UPDATE 2 (3/24, 12:59PM EDT) Tyler Cowen is almost convinced (see end of this post)

UPDATE (3/23, 2:30 EDT): see GREAT responses by Ross Levine and Mark Thoma at the end of this post

I am just beginning to dive into the awesome book by Carmen Reinhart and Ken Rogoff, This Time is Different: Eight Centuries of Financial Folly. Along with great analysis, they have some wonderful pictures, evidence, and data. What I say here is my own take on it.

First, financial crises are remarkably common. Their Figure 5.1 shows the number of countries that have defaulted on their external debt (one possible dimension of a financial crisis) over the last two centuries. The numbers come in episodic waves of defaults and involve a remarkably high number of countries in each wave:

Second, the global capitalist system does well in the long run anyway.  Average per capita income in the world (a shaky estimate, but probably right order of magnitude) increased by a multiple of 12 over 1800-2008, despite repeated epidemics of financial crises.

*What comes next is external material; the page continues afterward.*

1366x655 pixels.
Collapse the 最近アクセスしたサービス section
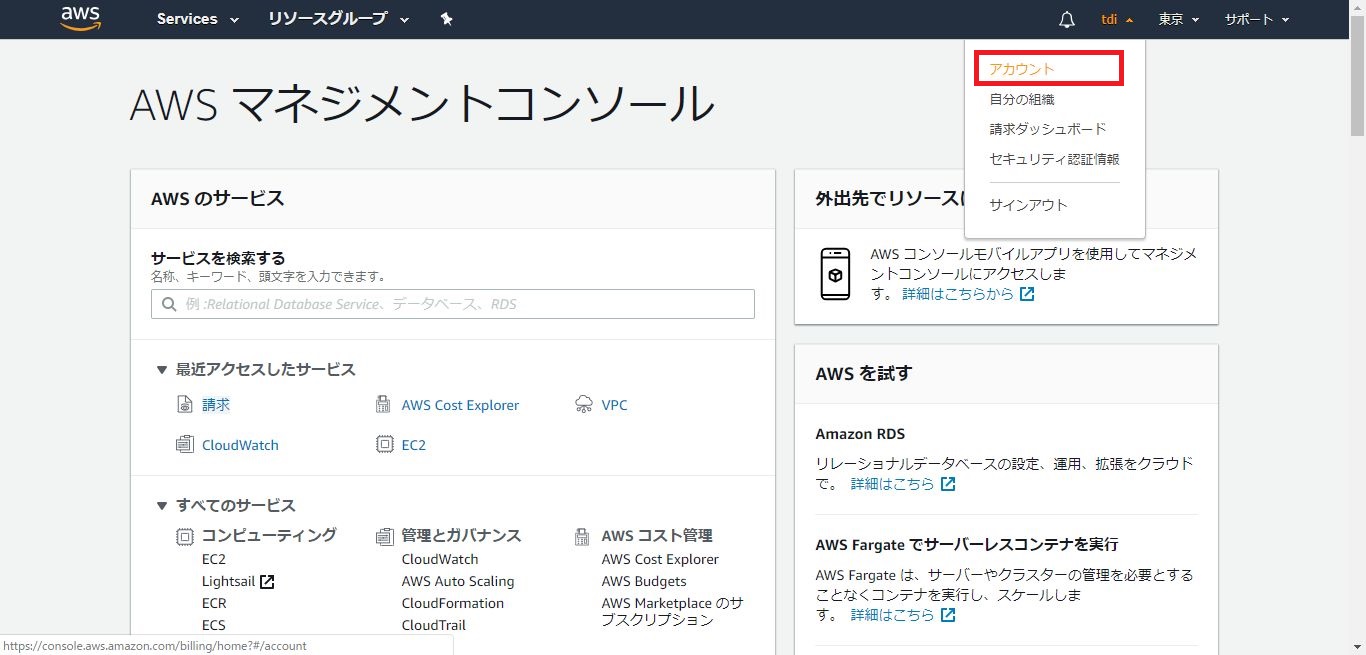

The US is arguably the country with democratic capitalism the longest, and it also shows a steady upward trend from 1870 to the present, despite repeated banking crises (using those identified by Reinhart and Rogoff), with usually little effect of each crisis on output relative to trend (except for the Great Depression).

Reinhart and Rogoff calculate directly the growth pattern before and after crises in advanced capitalist economies, and growth does indeed recover quickly to the trend growth rate of around 2 percent per capita per annum. 2 percent per capita is roughly the same growth rate that increased US per capita income so much from 1870 to the present.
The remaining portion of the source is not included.